* **Consigne de travail**: Veuillez retaper à l'identique, dans le texte sur l'ambivalence ci-dessous, le passage qui s'ouvre sur les mots contenant « Ce qui est ressentit » et se termine par « plus la lenteur. ».

* **Texte source**:

= = = =

AMBIVALENCE
Terme d’hésitation, cette tendance à éprouver, où manifester en même temps, une hésitation entre deux sentiments, deux attitudes, envers une personne où un événement. Éluder, rechercher sans cesse un compromis, ne pas savoir se déterminer, si cette attitude de doute est raisonnable, elle apparaît souvent aux plus radicaux comme une faiblesse. Il y a pourtant plus à craindre de ceux qui ne doutent de rien, et surtout pas d’eux-mêmes !
Ce qui est ressentit comme une danse, un tango sans fin, une sacralisation de l’hésitation, alors que le temps exige des réponses immédiates à des questions complexes, à vouloir être empathique avec tout le monde on aboutit à une exacerbation des clivages, auquel s’ajoute une apparence de confusion mentale. Ce qui est néfaste dans notre société hyper médiatisée, c’est de changer d’avis rapidement, et pourtant il n’y a que les imbéciles qui ne se trompent pas. Mais l’on ne supporte plus la lenteur.
L’affaire de la lycéenne Mila qui a envahit notre sphère médiatique, démontre cette ambivalence ambiante, les mots sortis précipitamment, je dirais sans avoir tourné sept fois sa langue, sans être à l’ordre et en ordre, comme :
« L’insulte à la religion, est une atteinte à la liberté de conscience. » S’apparente au retour du « délit de blasphème. »

= = = =

* **Extrait des données**:
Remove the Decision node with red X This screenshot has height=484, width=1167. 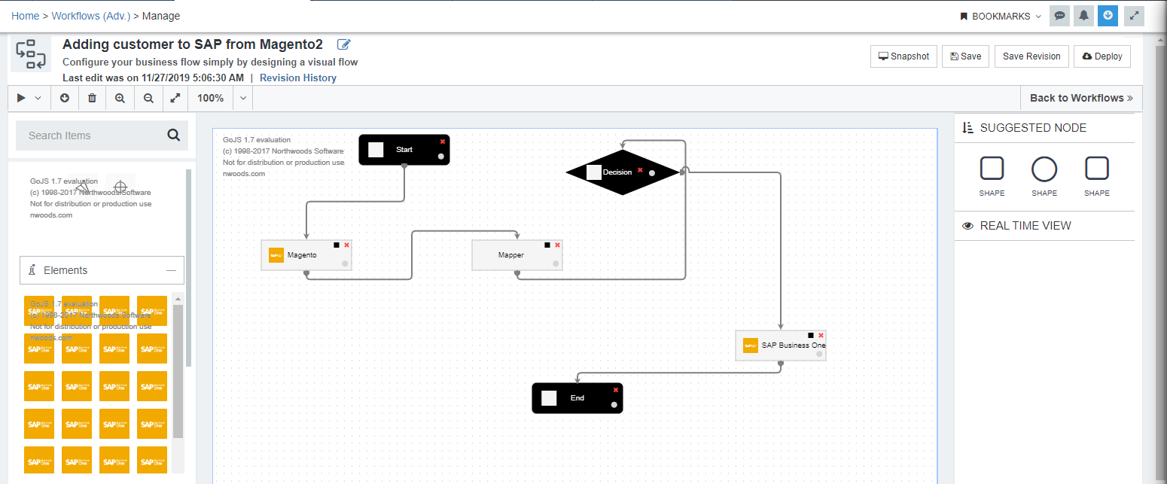click(640, 170)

= = = =

* **Réponse fournie**:
Ce qui est ressentit comme une danse, un tango sans fin, une sacralisation de l’hésitation, alors que le temps exige des réponses immédiates à des questions complexes, à vouloir être empathique avec tout le monde on aboutit à une exacerbation des clivages, auquel s’ajoute une apparence de confusion mentale. Ce qui est néfaste dans notre société hyper médiatisée, c’est de changer d’avis rapidement, et pourtant il n’y a que les imbéciles qui ne se trompent pas. Mais l’on ne supporte plus la lenteur.